Over 3,000 women have started a Facebook group to offer support and information they said is not forthcoming from the manufacturer or the Food and Drug Administration.

MORE: Facebook page Essure problems

Essure was developed by the company Conceptus, and approved in 2002 after undergoing the most strenuous testing required by the FDA for "pre-market approval". Two tiny metal coils are inserted into the fallopian tubes in an outpatient procedure. The coils cause scarring within the fallopian tubes and eventual closure, preventing pregnancy.

The insertion of Essure is marketed as a lower cost alternative to tubal ligation, with fewer risks and less downtime.

"It was cheaper for me to do this because my co-pay was only $10 versus $600 (for tubal ligation)," said Sacramento resident Stephanie Bogan, who got her Essure coils four years ago. Bogan said the coil inside one of her fallopian tubes is crooked causing her near constant pain.

"I started having problems the next day. I went home and I was in pain," Stockton resident Alicia Perry added. "I called my doctor who said, 'your body just needs to get used to it.' So I took that. It's been eight years of pain."

Women got together online and shared their horror stories and experiences about Essure.

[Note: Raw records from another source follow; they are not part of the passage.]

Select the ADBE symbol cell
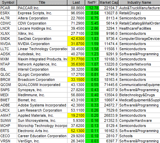Image resolution: width=160 pixels, height=143 pixels. coord(9,105)
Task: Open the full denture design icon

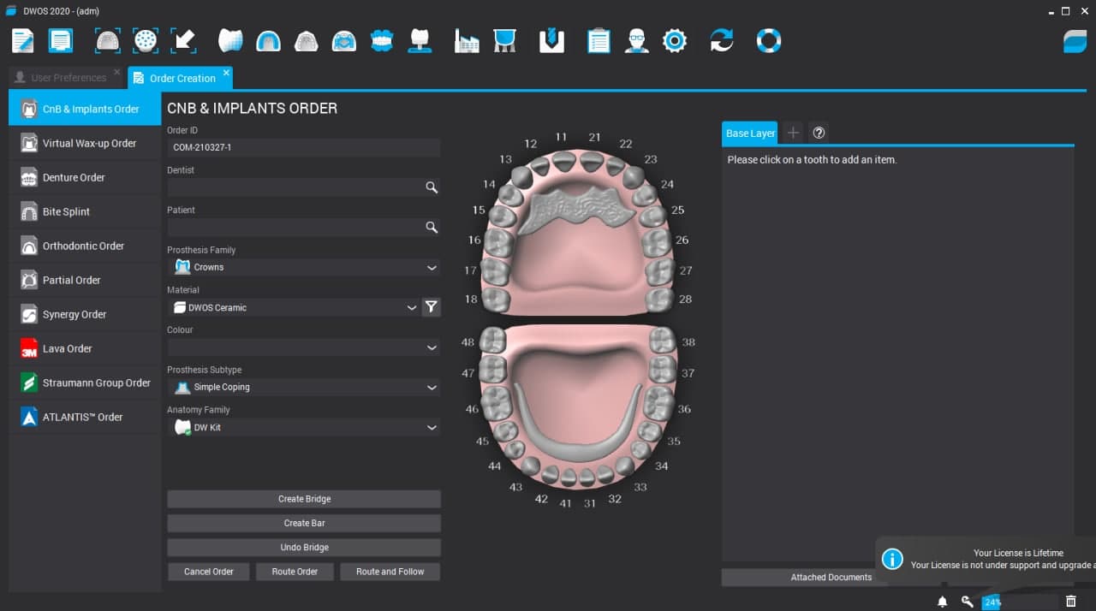Action: click(381, 40)
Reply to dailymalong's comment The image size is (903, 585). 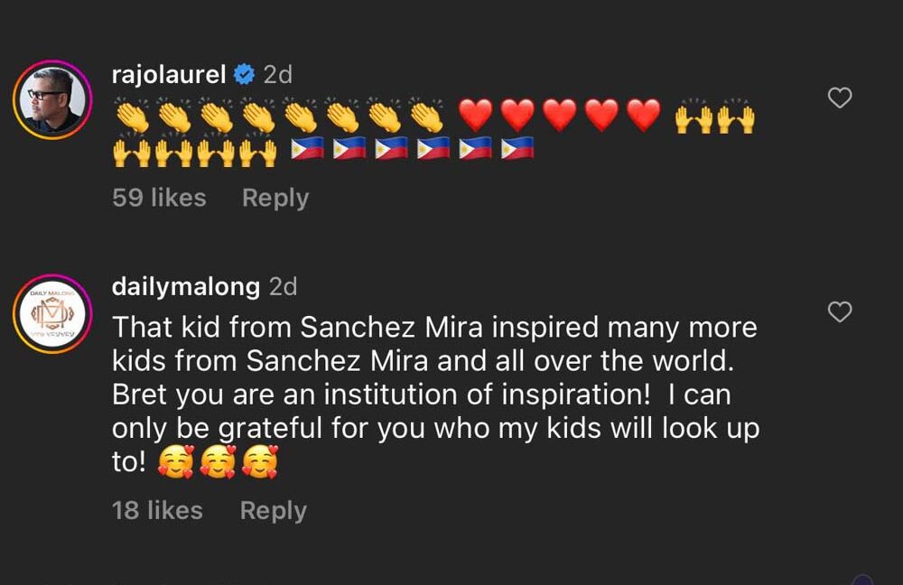(273, 511)
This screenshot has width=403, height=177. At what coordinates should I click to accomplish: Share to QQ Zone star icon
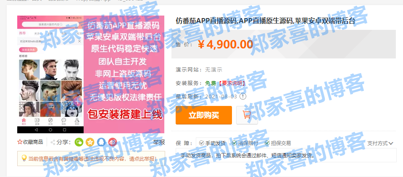point(90,142)
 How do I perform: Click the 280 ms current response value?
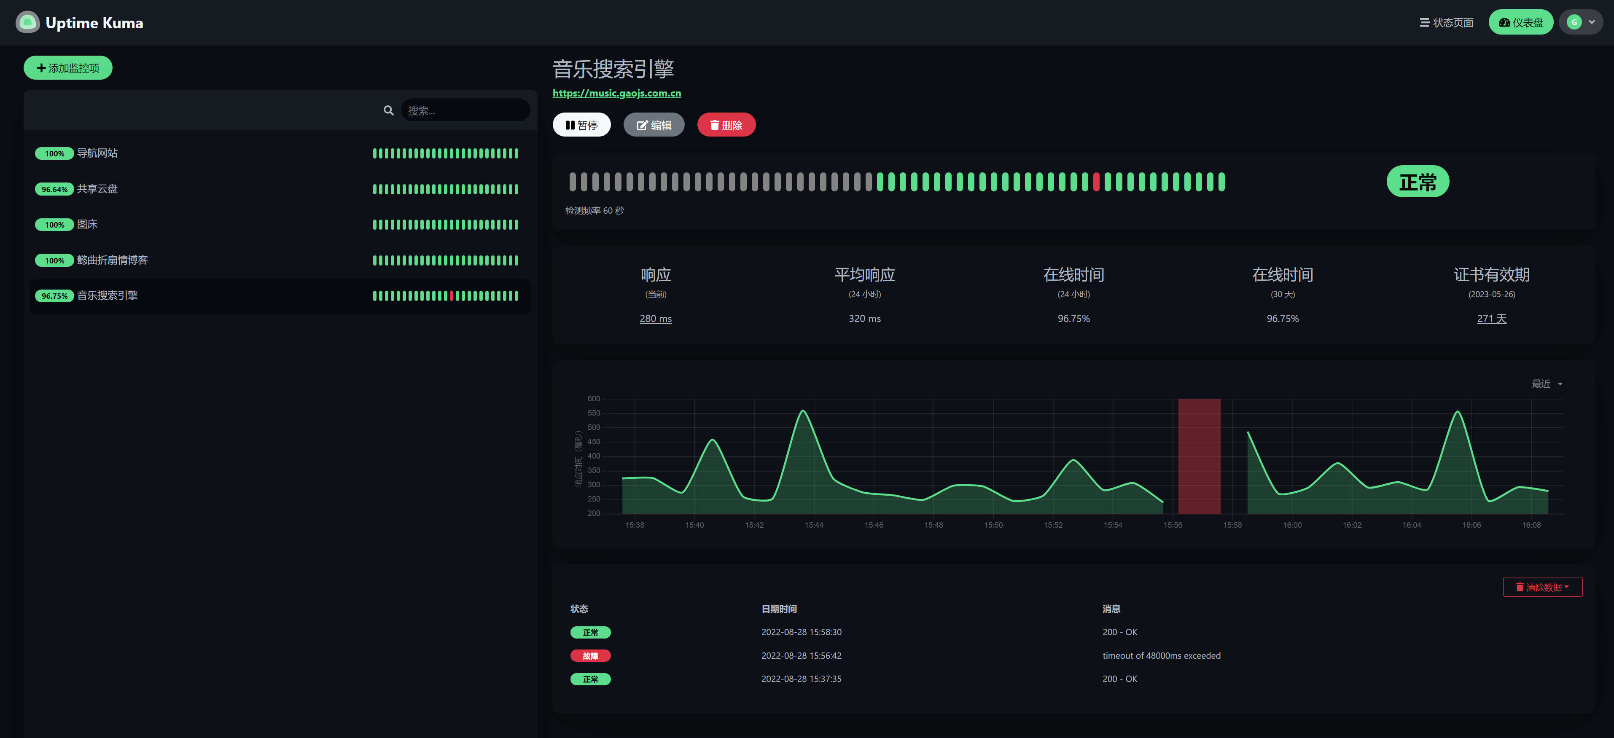(655, 318)
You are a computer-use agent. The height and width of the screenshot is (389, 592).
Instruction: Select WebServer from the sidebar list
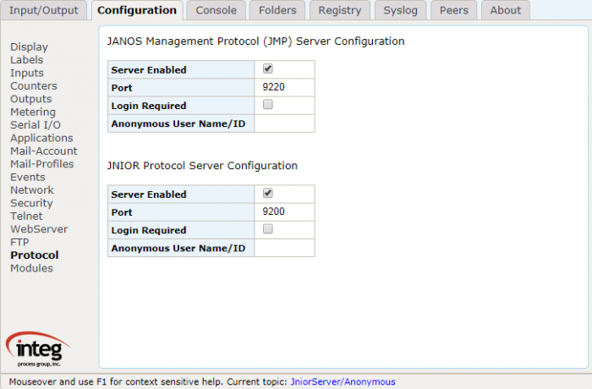(39, 229)

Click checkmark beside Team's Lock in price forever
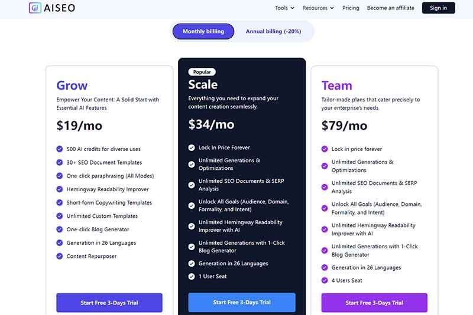325,149
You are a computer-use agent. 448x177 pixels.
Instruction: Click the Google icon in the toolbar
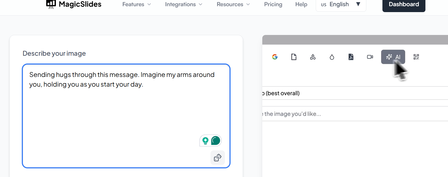[275, 57]
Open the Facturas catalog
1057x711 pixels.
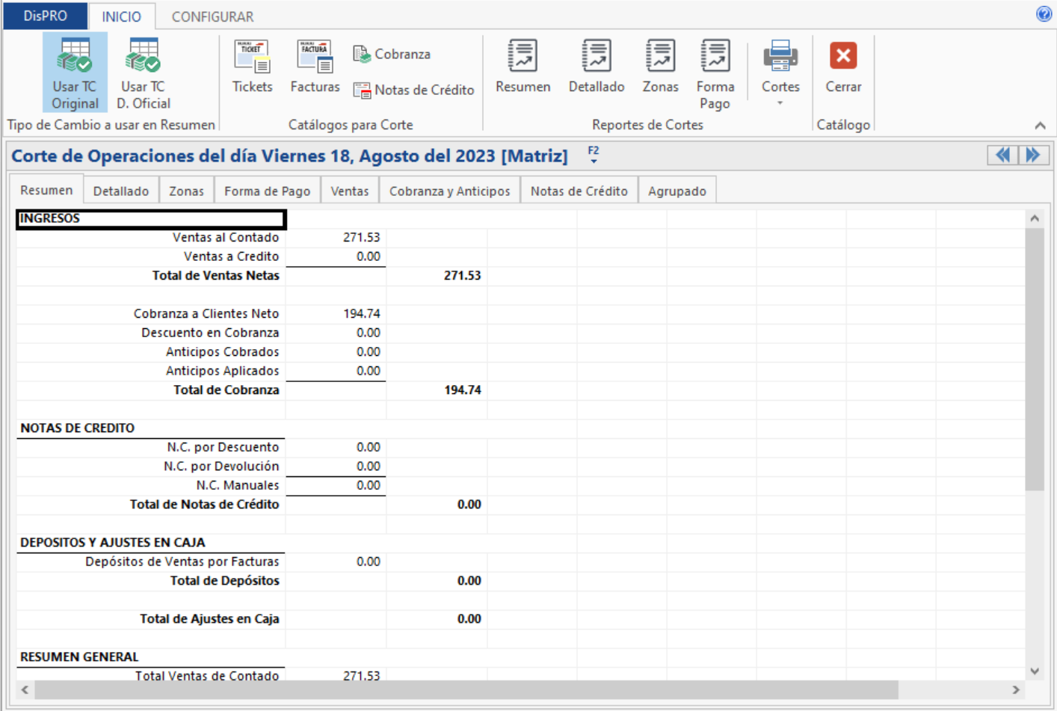[315, 67]
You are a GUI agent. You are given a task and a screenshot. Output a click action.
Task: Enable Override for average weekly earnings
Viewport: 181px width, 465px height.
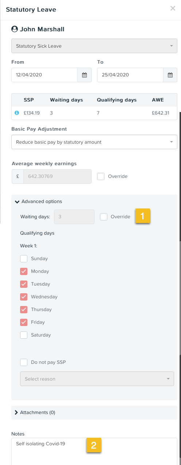tap(101, 176)
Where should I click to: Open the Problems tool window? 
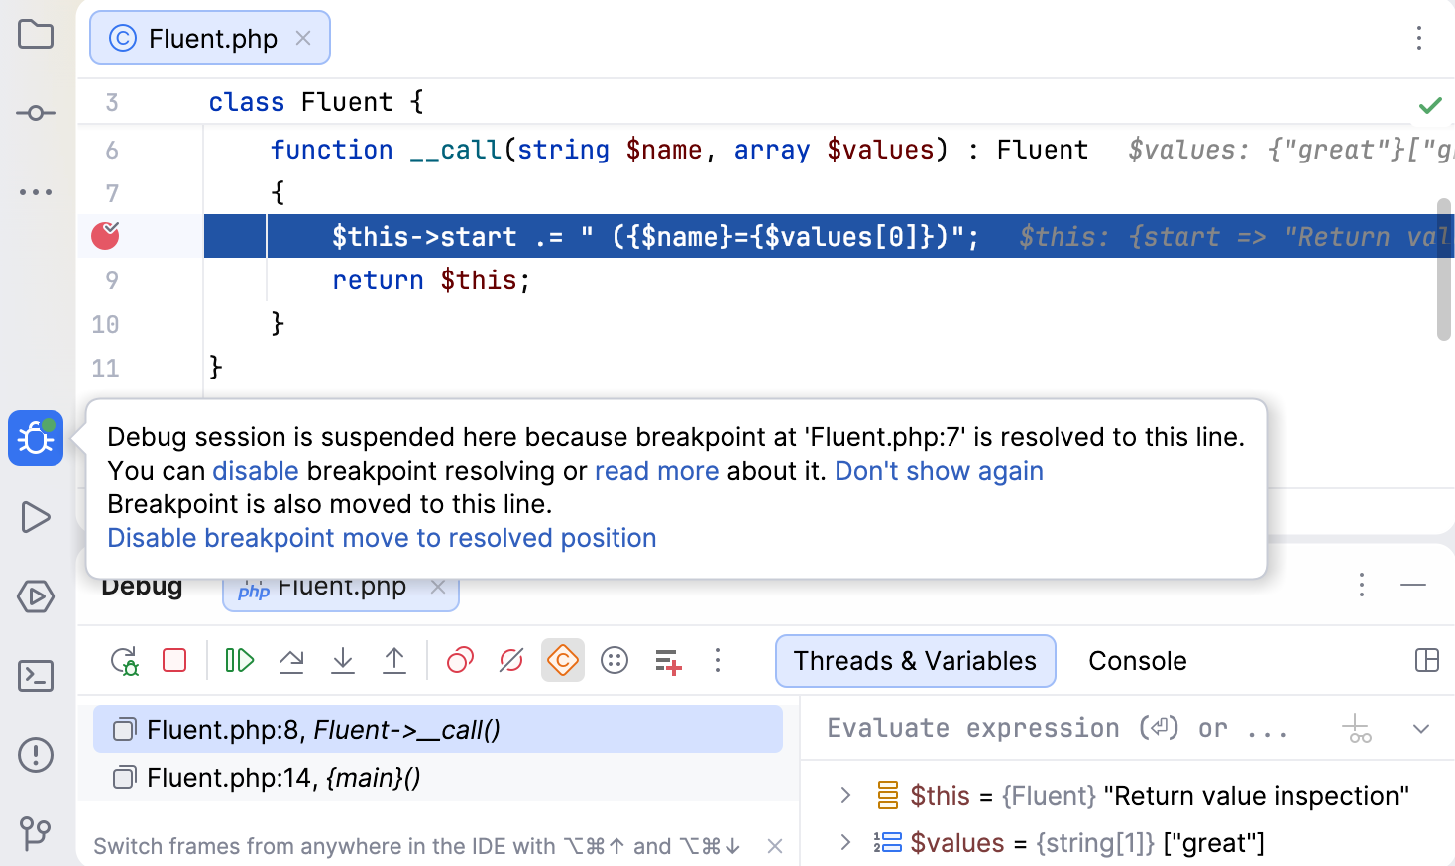tap(36, 755)
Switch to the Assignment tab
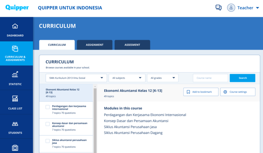The height and width of the screenshot is (153, 263). click(94, 45)
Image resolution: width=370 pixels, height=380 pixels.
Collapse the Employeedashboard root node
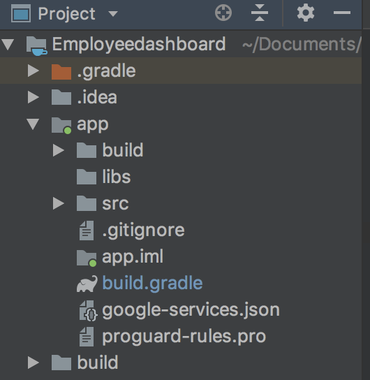(x=8, y=45)
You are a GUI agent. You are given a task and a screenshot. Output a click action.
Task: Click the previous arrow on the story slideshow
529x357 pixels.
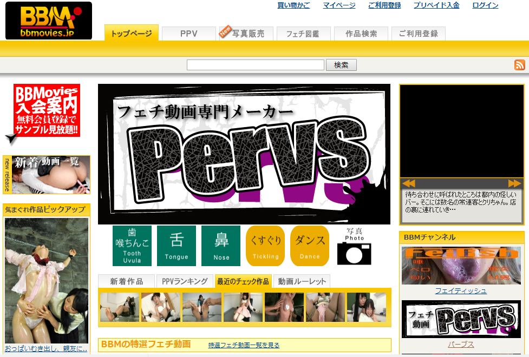(x=409, y=183)
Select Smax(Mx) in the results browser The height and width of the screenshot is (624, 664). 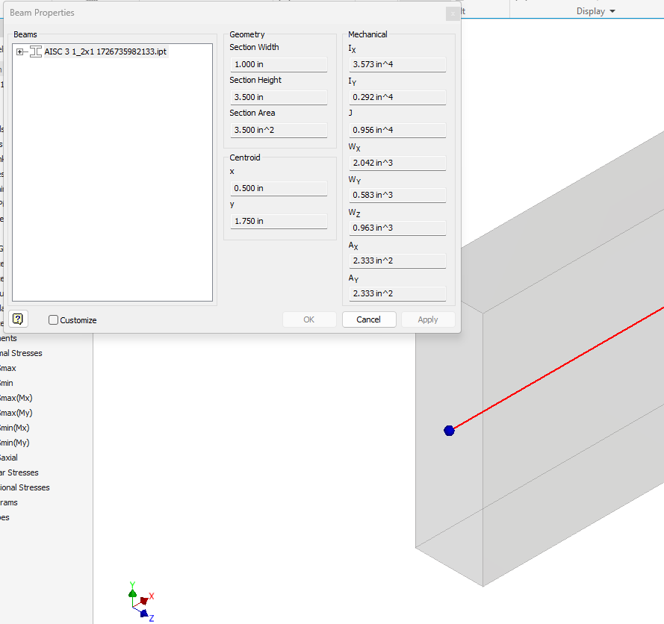tap(16, 398)
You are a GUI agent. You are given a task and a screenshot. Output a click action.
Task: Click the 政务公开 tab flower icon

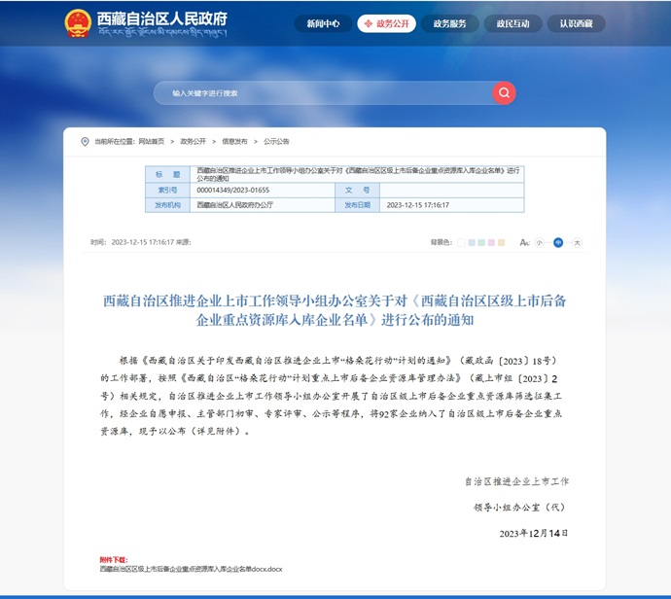(x=368, y=23)
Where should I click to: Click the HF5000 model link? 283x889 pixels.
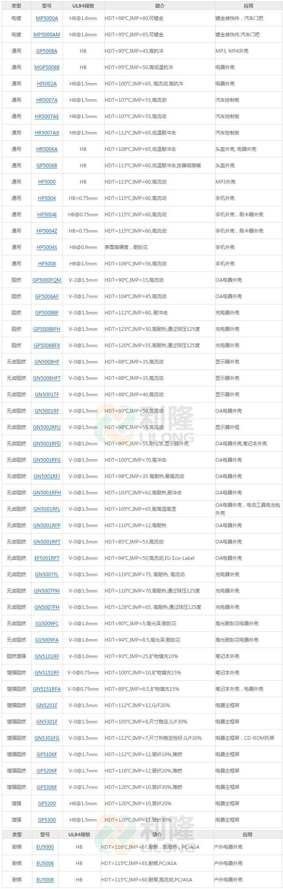(47, 182)
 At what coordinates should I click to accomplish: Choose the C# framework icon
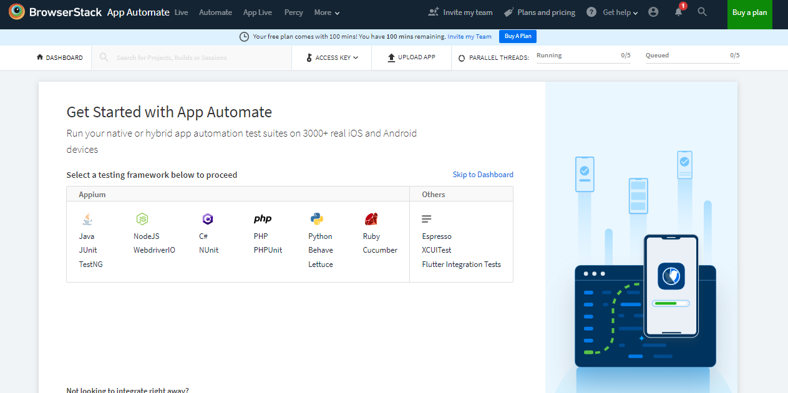pos(208,219)
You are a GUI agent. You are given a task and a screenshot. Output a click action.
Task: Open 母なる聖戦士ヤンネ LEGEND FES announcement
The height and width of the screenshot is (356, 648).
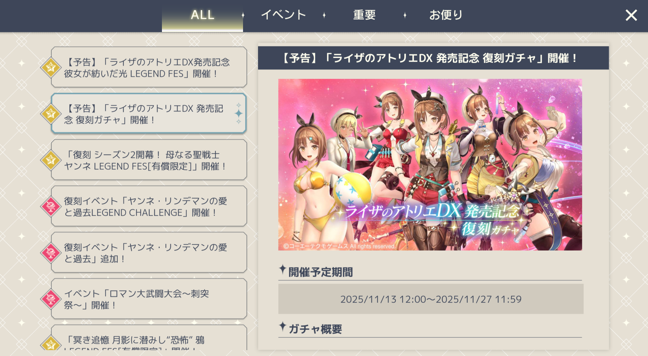point(149,160)
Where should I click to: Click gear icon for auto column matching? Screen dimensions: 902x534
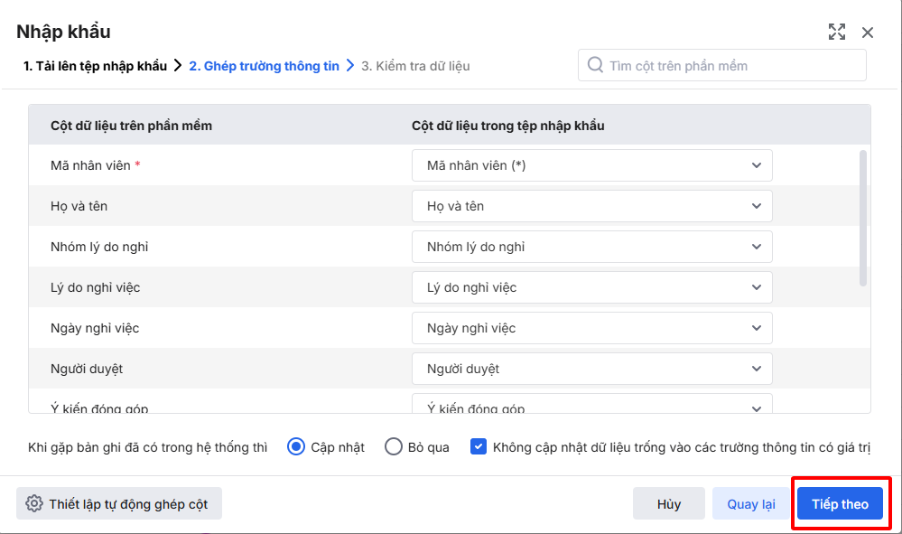(x=34, y=503)
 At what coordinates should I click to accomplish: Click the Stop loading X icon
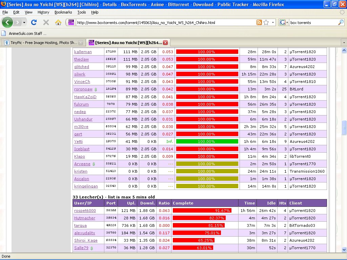click(46, 23)
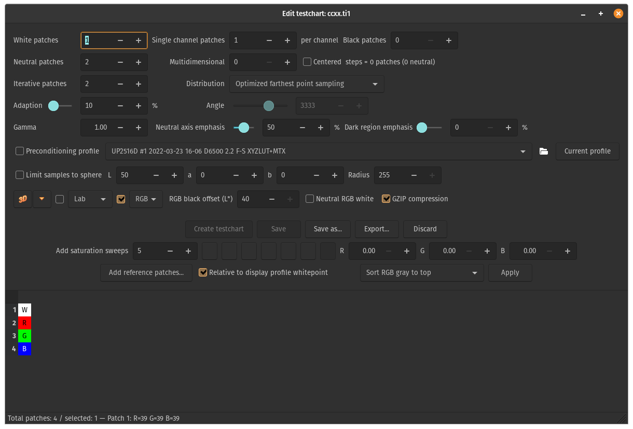The width and height of the screenshot is (633, 429).
Task: Enable the Preconditioning profile checkbox
Action: pos(19,151)
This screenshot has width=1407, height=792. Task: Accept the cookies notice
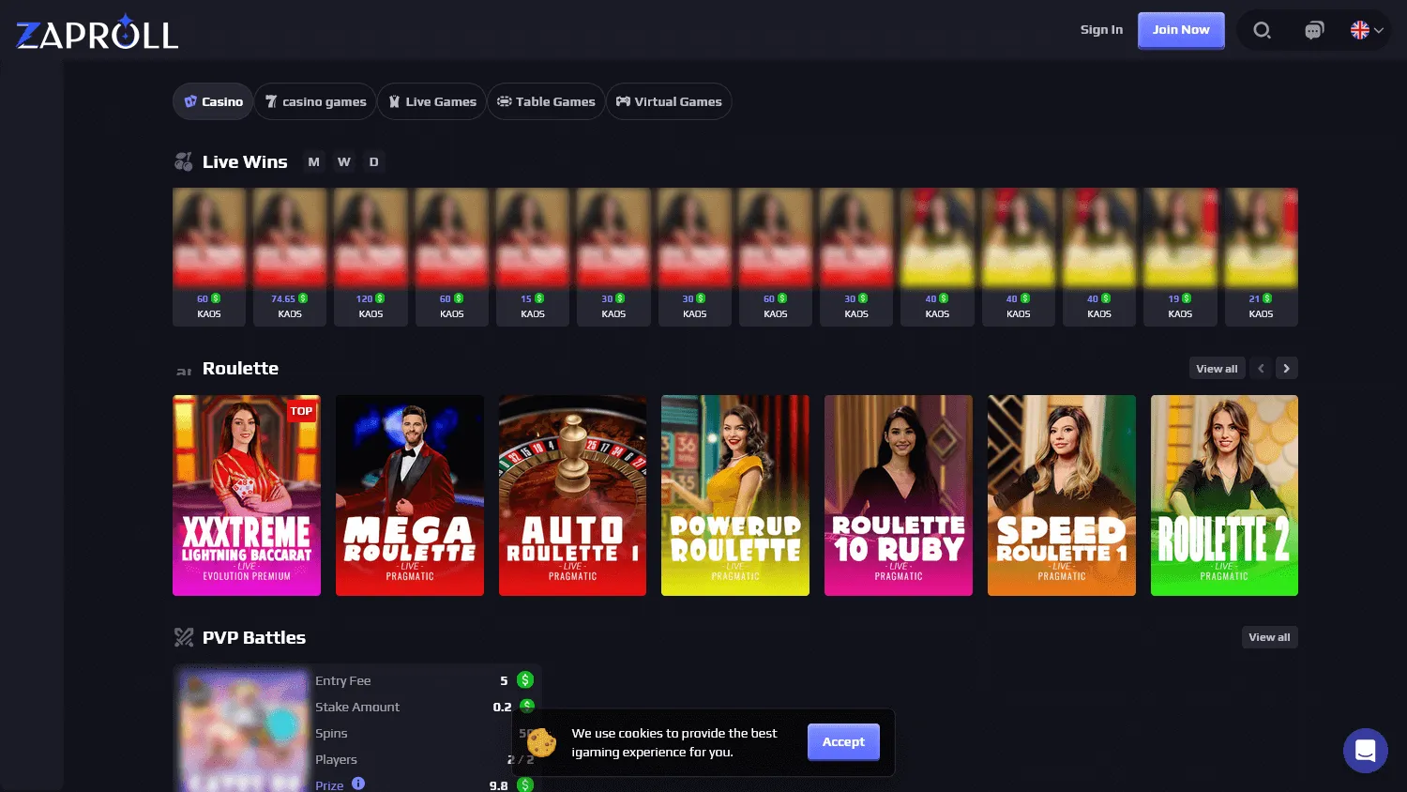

The women reported that the coils broke, moved into other organs, led to accidental pregnancy, terminated pregnancy by piercing the birth sacs, caused skin rashes and led to immunity problems due to the metal materials in the coils.

The women said most doctors refuse to remove the coils unless the patient is willing to go through a hysterectomy.

"There are two facilities that offer coil removal," Marysville Essure patient Angela Lynch said. "You have to pay cash because they don't take insurance. One of them is in Cleveland and the other is in Georgia."

Lynch is one of several women organizing Essure patients online and waging a social media war against the company and the FDA.

"I cringe every single time we have another woman join the Facebook group," Lynch said.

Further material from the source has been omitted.